Folic acid-PEO-labeled liposomes to improve gastrointestinal absorption of encapsulated agents.

The design of targeted oral liposomes is anticipated to improve the systemic delivery of poorly absorbed agents, such as proteins and peptides. A poly(ethylene oxide) (PEO)-folic acid (FA) derivative was prepared and evaluated for improving liposome transport across a model gastrointestinal cell line (Caco-2). FA-PEO-cholesterol (Chol) derivatives were synthesized and adsorbed at liposome surfaces encapsulating Texas Red((R))-Dextran 3000 (TR-dex), a poorly-absorbed, neutral, hydrophilic, large molecular weight (M(w)) marker.
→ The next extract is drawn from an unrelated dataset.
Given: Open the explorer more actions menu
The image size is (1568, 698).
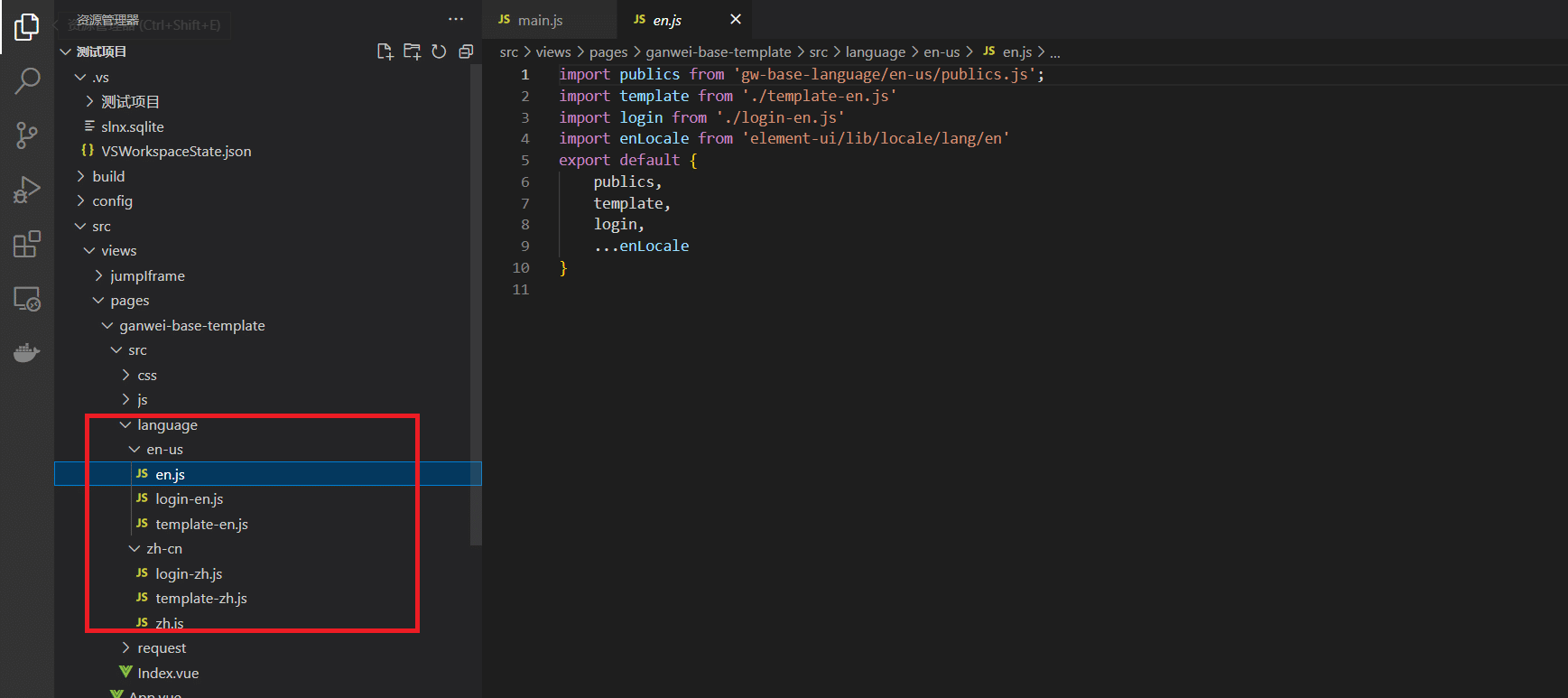Looking at the screenshot, I should click(456, 19).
Apparent permeabilities (P(app)) of Caco-2 cells to FA-PEO conjugates, TR-dex, uncoated TR-dex liposomes, and FA-coated TR-dex liposomes were compared at 2 h post-administration. Intracellular delivery of TR-dex was detected by fluorescence microscopy. An increase in intracellular accumulation of TR-dex associated with FA-PEO-coated liposomes, but not other formulations, was evidence of the potential of FA-targeted liposomes in the oral delivery of poorly absorbed, large M(w) agents.